BEGIN SUPPLIED RECORDS
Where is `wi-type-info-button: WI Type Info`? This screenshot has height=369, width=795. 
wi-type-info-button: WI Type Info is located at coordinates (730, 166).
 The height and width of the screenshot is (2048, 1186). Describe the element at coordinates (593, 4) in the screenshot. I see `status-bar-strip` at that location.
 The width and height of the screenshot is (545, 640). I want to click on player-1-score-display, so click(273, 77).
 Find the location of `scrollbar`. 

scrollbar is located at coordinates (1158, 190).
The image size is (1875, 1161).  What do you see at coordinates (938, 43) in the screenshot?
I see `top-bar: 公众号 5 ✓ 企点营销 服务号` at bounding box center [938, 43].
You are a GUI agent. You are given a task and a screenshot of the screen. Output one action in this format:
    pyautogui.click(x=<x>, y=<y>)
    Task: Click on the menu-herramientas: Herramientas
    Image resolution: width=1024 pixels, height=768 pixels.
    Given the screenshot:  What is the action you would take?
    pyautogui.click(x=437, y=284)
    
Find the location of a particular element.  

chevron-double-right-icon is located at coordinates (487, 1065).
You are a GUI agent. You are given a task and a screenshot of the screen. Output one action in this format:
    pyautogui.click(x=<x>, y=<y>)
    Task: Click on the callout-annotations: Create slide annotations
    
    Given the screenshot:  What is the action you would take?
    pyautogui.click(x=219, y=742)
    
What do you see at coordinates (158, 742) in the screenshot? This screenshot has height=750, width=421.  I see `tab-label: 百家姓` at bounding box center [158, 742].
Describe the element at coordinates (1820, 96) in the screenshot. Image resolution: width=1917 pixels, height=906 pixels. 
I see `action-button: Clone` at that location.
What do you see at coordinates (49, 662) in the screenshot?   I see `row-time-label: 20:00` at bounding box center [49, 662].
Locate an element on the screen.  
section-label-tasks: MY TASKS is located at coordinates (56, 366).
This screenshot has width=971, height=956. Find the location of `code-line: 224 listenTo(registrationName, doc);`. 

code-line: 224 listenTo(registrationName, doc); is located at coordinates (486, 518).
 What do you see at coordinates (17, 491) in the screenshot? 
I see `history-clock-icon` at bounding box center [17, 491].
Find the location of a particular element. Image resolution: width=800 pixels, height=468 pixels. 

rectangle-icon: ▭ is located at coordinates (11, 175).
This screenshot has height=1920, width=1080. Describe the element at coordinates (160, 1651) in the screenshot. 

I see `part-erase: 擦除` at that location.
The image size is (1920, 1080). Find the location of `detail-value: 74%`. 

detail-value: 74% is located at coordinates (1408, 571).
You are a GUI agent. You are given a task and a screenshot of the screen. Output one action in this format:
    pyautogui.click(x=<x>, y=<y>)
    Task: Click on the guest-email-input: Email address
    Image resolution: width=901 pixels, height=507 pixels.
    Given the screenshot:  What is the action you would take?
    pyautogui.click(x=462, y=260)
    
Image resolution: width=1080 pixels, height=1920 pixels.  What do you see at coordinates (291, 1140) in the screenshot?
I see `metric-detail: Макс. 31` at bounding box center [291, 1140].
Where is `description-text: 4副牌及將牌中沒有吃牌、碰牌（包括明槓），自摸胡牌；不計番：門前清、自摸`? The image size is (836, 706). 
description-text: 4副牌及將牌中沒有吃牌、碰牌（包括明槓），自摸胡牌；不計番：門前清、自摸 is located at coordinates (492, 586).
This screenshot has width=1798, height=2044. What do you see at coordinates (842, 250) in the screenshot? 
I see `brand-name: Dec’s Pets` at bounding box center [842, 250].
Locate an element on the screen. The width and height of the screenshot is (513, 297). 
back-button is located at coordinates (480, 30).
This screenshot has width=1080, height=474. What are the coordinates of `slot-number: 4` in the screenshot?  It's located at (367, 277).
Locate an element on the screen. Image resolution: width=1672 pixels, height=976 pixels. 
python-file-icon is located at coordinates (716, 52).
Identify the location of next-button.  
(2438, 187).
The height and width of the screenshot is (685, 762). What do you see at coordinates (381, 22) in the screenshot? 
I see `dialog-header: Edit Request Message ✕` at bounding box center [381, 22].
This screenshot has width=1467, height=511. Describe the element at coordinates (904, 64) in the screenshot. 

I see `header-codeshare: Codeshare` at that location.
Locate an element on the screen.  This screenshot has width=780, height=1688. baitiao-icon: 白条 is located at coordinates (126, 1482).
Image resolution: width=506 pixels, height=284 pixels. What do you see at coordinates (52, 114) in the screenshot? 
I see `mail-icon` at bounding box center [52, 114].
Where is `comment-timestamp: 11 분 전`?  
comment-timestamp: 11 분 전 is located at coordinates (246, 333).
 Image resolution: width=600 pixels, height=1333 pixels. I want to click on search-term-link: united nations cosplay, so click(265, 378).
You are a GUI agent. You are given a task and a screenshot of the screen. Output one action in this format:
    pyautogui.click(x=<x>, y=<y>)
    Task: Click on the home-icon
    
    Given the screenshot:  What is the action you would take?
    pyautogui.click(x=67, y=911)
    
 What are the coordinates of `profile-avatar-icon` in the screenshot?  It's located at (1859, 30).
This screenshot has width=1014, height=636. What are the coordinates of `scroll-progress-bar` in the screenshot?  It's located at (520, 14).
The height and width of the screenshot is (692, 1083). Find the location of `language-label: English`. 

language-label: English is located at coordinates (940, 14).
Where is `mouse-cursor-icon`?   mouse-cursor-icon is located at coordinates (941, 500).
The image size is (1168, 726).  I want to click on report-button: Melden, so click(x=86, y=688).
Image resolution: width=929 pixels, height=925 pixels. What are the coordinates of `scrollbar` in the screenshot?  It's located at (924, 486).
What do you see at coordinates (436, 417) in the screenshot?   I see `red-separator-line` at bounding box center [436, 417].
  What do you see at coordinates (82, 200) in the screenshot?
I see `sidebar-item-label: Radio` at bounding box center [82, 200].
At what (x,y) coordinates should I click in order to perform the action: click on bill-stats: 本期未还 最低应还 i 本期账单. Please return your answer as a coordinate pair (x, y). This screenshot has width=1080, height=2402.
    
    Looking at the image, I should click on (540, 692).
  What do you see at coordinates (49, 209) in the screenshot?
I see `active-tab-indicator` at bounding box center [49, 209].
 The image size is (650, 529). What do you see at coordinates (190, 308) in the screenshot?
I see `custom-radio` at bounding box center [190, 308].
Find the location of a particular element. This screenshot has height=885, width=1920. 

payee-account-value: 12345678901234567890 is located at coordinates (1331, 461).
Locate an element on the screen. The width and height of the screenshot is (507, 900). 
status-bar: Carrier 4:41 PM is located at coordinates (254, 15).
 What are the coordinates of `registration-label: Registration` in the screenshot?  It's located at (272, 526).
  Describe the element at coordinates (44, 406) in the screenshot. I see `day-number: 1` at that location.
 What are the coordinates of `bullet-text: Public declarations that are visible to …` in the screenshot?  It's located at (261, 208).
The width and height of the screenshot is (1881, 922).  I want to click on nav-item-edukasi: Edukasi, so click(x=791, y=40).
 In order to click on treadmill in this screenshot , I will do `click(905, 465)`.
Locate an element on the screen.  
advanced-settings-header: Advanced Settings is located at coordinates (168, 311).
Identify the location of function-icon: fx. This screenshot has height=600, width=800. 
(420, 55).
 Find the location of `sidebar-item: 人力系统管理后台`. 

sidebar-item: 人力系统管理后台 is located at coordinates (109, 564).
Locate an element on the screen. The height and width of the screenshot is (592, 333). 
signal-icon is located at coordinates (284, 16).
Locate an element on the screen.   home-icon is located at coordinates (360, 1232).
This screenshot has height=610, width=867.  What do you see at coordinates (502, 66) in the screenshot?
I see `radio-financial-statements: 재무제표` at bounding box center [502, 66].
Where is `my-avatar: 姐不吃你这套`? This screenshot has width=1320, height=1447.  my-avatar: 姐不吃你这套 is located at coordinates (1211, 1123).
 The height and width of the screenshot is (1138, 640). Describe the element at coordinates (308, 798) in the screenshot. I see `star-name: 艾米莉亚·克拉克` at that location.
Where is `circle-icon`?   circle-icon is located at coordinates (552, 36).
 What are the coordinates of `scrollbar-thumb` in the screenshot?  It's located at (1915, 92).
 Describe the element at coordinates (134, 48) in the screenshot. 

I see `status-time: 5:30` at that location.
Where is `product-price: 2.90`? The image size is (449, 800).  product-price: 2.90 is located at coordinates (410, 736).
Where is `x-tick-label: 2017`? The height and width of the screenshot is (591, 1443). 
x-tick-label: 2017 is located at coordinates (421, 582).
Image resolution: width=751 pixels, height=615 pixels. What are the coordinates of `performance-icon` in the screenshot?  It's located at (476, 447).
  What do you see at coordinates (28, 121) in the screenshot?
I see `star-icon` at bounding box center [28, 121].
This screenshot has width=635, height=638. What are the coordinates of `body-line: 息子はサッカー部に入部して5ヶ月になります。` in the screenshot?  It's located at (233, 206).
END SUPPLIED RECORDS
Show each line of the listing above that contains the string "info". Case counts.

→ **SOLVED EXERCISE**:
Where is `wi-type-info-button: WI Type Info`? This screenshot has height=369, width=795. 
wi-type-info-button: WI Type Info is located at coordinates (730, 166).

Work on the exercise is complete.